Police say it appears he entered the water to rescue his young daughter who was in trouble.

On Sunday, a 71-year-old man died at Waitpinga Beach on the Fleurieu Peninsula after rushing to the aid of two women who had got into trouble.

Adelaide Oval loses men’s T20 fixture to Melbourne

An Australian men’s Twenty20 match scheduled for Adelaide has been moved to Melbourne after Cricket Australia reshuffled its fixtures to minimise movement amid the latest COVID-19 outbreak.

Under the initial fixture for the five match T20 series, Australia was due to host Sri Lanka at the Adelaide Oval on February 18 while Brisbane’s Gabba (February 13) and Gold Coast’s Metricon Stadium (February 15) were also scheduled for games.

However, Cricket Australia confirmed on Thursday that the series will now only be played in Sydney, Canberra and Melbourne.

The SCG will now host the first two matches on February 11 and 13, before one game is played in Canberra on February 15 and the final two at the MCG on February 18 and 20.

The changes come after New Zealand’s white-ball tour of Australia was postponed on Wednesday, just a week before the Black Caps were due to land.

The short notice of the postponement has left CA without a back-up option, with too little time to organise replacement fixtures with another nation.

Meanwhile, the first of three scheduled Women’s Ashes T20s at Adelaide Oval went ahead as scheduled last night, with Australia emphatically beating England by six wickets in a record-breaking run chase.

Tahlia McGrath produced one of the finest games in T20 history to celebrate her coronation as Australia’s chief allrounder, making a statement with figures of 3-26 and an unbeaten 91 off 49 balls.

McGrath’s spell with the ball dramatically changed the match, restricting England to 4-169 when they looked likely to post something closer to 190.

Tahlia McGrath celebrates her half century last night (AAP Image/Matt Turner)

She then helped pull off the biggest T20 chase in Australia’s history with three overs to spare, coming in at No.3 and taking control of the game.

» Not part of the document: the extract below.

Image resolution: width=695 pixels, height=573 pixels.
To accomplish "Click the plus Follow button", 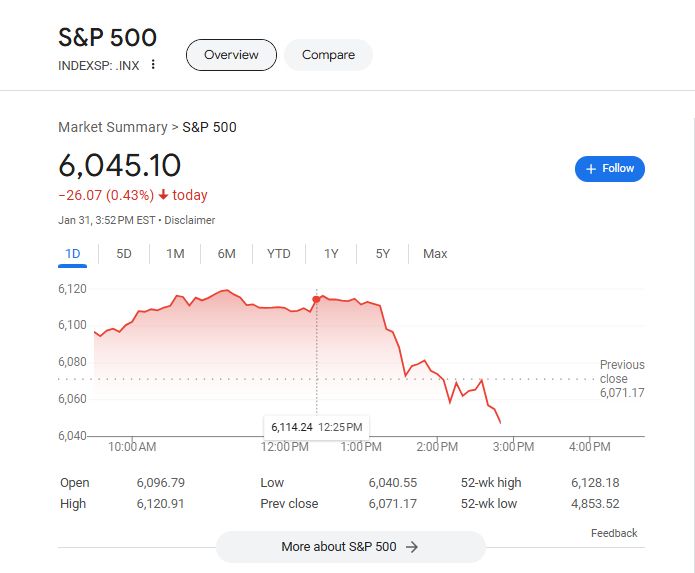I will [x=610, y=169].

It marked the first time in history a female player has scored 75 or more and taken three wickets in a T20 international.

Kyrgios bows out of Australian Open

Nick Kyrgios is once again at a career crossroads following a gallant second-round Australian Open loss to title favourite Daniil Medvedev in four sets.

The Australian showman wowed fans with his incredible array of tricks but was eventually outclassed by the ice-cool Russian, bowing out with a 7-6 (7-1) 6-4 4-6 6-2 defeat on Thursday night.

While second seed Medvedev remains on track to capture back-to-back grand slam titles following his US Open breakthrough last September, Kyrgios faces another rankings freefall.

The 26-year-old, who peaked at No.13 in 2016, had dropped to 115 before this year’s first slam – following more than four months without a match.

He will now slide to at least 124, putting his guaranteed French Open spot in jeopardy unless he can recover ground before the Roland Garros slam begins in May.

Less than a fortnight after he was bedridden with COVID-19, Kyrgios dominated his first-round clash with British qualifier Liam Broady at Melbourne Park and tested world No.2 Medvedev.

“He’s just so confident right now and to be honest I threw everything I could at him,” Kyrgios said.

“I served consistently 220km/h for three-and-a-half hours and played pretty well from the back, created plenty of opportunities on return game.

“I’m super proud of my performance though, from where I was with my struggles the last four or five months.”

Kyrgios continued his complex relationship with local fans, feeding off their energy at a “rowdier than usual” Rod Laver Arena as he desperately searched for ways to crack Medvedev.

But their noise also left him frustrated at times as he pleaded with them not to call out during his service motion.

Kyrgios called on chair umpire Carlos Bernardes to control the crowd and also argued with him over what he thought was over-officiating of the 25-second time limit between points.